__Work item__. Once the line containing "The height and width of the screenshot is (123, 242)." is located, output it and every line after it through the end of the records, exactly as written and nothing else.

Pixel coordinate grounding data
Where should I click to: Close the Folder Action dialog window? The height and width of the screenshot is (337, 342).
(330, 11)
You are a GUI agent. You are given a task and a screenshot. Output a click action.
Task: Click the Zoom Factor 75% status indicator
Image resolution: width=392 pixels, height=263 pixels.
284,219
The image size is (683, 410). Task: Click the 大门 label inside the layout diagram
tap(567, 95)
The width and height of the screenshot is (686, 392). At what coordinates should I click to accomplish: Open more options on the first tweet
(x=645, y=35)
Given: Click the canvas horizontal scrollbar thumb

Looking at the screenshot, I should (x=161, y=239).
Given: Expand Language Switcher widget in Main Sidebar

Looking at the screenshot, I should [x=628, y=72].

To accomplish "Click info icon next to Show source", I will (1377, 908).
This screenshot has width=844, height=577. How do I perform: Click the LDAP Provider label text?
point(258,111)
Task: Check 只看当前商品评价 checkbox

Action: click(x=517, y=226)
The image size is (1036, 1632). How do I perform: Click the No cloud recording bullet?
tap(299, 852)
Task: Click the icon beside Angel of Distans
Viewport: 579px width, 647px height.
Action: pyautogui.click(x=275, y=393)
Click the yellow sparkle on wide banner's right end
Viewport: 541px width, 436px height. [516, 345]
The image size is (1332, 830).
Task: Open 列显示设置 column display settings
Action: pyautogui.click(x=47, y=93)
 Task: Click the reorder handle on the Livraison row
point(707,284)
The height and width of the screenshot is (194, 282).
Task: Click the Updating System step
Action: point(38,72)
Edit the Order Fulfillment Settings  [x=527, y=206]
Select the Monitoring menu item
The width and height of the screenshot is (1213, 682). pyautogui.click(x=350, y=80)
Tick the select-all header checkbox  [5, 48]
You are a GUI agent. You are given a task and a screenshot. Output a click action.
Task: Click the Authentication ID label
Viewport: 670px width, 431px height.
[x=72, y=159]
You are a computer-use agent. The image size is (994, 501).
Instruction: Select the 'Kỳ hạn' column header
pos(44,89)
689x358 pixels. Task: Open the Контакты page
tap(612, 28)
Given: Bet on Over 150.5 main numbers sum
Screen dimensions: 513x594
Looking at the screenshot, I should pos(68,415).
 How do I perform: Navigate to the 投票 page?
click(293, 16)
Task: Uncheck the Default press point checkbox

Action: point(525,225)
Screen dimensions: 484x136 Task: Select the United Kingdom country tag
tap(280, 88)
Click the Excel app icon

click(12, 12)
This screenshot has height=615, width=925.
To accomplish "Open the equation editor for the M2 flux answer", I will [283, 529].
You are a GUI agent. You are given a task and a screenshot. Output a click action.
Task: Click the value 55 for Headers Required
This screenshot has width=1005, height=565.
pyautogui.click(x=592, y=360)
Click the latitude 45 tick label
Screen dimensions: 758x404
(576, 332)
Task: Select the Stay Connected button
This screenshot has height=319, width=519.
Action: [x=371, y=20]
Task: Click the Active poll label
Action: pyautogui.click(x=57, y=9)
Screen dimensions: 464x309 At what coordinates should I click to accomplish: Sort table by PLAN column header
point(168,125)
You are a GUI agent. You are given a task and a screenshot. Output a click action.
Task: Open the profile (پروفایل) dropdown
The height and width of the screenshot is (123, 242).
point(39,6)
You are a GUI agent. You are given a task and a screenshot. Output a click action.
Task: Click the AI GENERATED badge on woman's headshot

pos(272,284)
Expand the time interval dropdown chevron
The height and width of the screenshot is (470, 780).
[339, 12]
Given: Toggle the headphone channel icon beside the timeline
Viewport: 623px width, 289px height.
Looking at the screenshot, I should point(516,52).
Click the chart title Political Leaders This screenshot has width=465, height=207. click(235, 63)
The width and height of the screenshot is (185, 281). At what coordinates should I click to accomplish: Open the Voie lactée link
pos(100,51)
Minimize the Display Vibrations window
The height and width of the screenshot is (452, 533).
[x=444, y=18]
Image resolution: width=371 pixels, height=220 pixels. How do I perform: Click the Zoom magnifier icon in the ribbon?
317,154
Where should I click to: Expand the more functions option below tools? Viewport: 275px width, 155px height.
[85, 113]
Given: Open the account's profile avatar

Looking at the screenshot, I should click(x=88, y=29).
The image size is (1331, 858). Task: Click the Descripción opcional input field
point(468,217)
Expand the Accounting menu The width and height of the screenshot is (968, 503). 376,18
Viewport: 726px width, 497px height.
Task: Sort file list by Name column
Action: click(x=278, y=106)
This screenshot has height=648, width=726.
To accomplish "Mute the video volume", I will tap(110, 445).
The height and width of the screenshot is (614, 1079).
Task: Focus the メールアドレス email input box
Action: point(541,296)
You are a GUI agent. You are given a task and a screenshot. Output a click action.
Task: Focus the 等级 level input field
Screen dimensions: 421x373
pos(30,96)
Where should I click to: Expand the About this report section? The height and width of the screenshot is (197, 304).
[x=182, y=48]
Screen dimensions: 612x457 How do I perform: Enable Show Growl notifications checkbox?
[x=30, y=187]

__Solution for this problem__.
The height and width of the screenshot is (123, 242).
point(39,6)
You are a GUI agent. You are given a task and a screenshot. Output a click action.
Task: Click the AI GENERATED badge on woman's headshot

pos(272,284)
Expand the time interval dropdown chevron
The height and width of the screenshot is (470, 780).
[339, 12]
Given: Toggle the headphone channel icon beside the timeline
Viewport: 623px width, 289px height.
Looking at the screenshot, I should point(516,52).
Click the chart title Political Leaders This screenshot has width=465, height=207. click(235, 63)
The width and height of the screenshot is (185, 281). At what coordinates should I click to accomplish: Open the Voie lactée link
pos(100,51)
Minimize the Display Vibrations window
The height and width of the screenshot is (452, 533).
[x=444, y=18]
Image resolution: width=371 pixels, height=220 pixels. How do I perform: Click the Zoom magnifier icon in the ribbon?
317,154
Where should I click to: Expand the more functions option below tools? Viewport: 275px width, 155px height.
[85, 113]
Given: Open the account's profile avatar

Looking at the screenshot, I should click(x=88, y=29).
The image size is (1331, 858). Task: Click the Descripción opcional input field
point(468,217)
Expand the Accounting menu The width and height of the screenshot is (968, 503). 376,18
Viewport: 726px width, 497px height.
Task: Sort file list by Name column
Action: click(x=278, y=106)
This screenshot has height=648, width=726.
To accomplish "Mute the video volume", I will tap(110, 445).
The height and width of the screenshot is (614, 1079).
Task: Focus the メールアドレス email input box
Action: point(541,296)
You are a GUI agent. You are given a task and a screenshot. Output a click action.
Task: Focus the 等级 level input field
Screen dimensions: 421x373
pos(30,96)
Where should I click to: Expand the About this report section? The height and width of the screenshot is (197, 304).
[x=182, y=48]
Screen dimensions: 612x457 How do I perform: Enable Show Growl notifications checkbox?
[x=30, y=187]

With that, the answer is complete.